Headline: “Demand that Britain apologize to our people and the families of the Shahids (Martyrs) of Acre Prison.”
“General Coordinator of the Popular Movement for the Prisoners and Palestinian Rights, Nash’at Al-Wahidi, has demanded that Britain apologize to the Palestinian people and to the families of the Shahids executed at the Acre Prison on June 17, 1930, during the British Mandate in Palestine. He emphasized that the Popular Movement for the Prisoners and Palestinian Rights, in cooperation with the prisoners’ committee of the National and Islamic Forces in Gaza, is planning to mark the anniversary of the execution and Martyr death of the heroes of Red Tuesday, the Shahid prisoners Muhammad Khalil Jamjoum, Fuad Hassan Hajazi, and Ata Al-Zir… Al-Wahidi said that imperialism and the British Mandate, and the Israeli occupation, are two sides of the same coin.”

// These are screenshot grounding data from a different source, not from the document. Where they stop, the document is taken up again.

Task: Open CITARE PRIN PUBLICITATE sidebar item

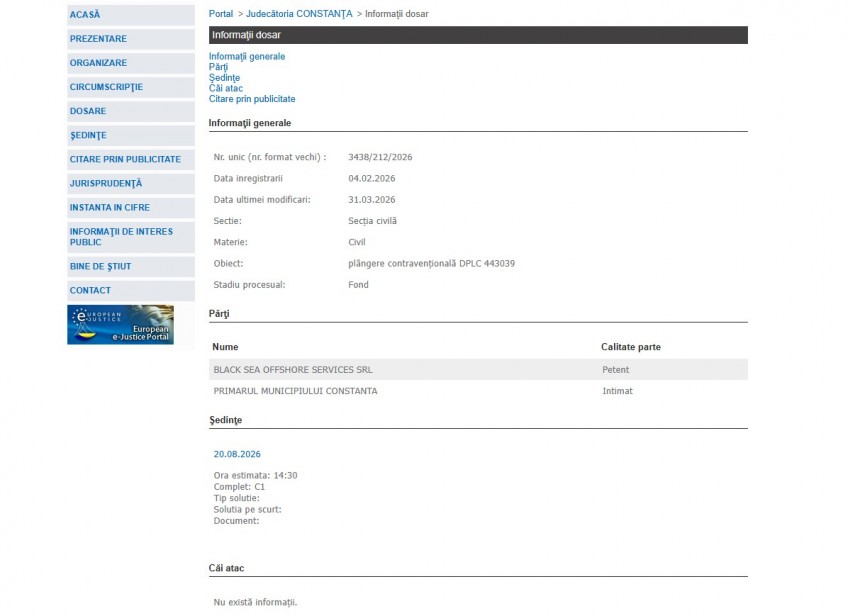Action: point(125,159)
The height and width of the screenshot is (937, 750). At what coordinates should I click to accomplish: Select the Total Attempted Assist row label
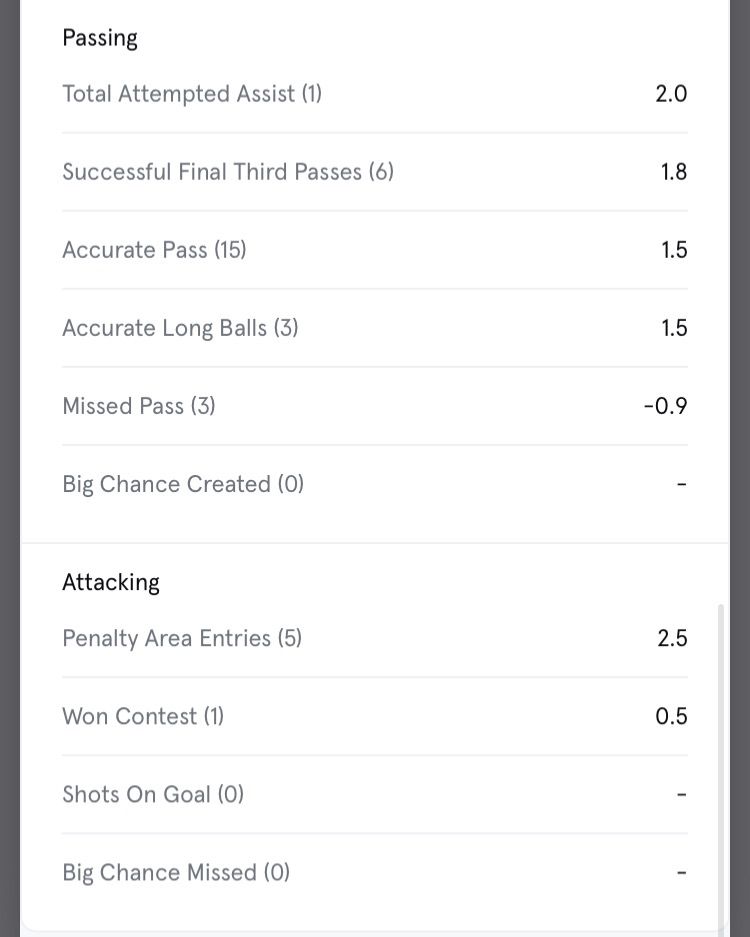coord(192,94)
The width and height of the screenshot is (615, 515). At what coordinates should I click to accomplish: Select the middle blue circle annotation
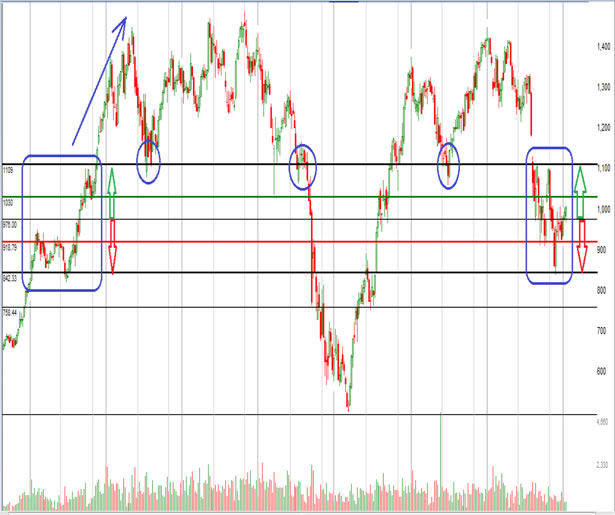point(301,166)
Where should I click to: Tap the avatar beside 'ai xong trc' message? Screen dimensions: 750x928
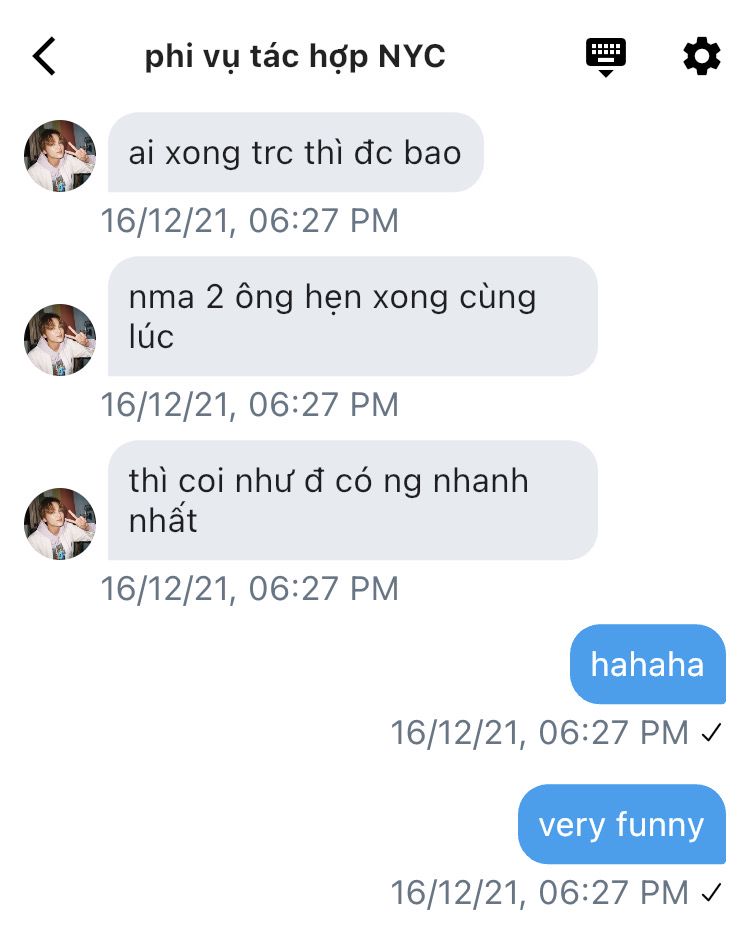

Note: The report by His Majesty's Government in the United Kingdom of Great Britain and Northern Ireland to the Council of the League of Nations on the Administration of Palestine and Trans-Jordan for the year 1930 states:
"After very careful consideration of the capital cases in which sentence of death was confirmed by the Court of Appeal (namely 7 in 1929 and 20 in 1930), the High Commissioner decided, in exercise of the prerogative of mercy vested in him by Article 16 of the Palestine Order in Council, 1922, to commute the sentences of death, in all but three cases, to penal servitude for life or a term of years. The three Arabs whose sentences of death were carried out had committed particularly brutal murders at Safad and Hebron."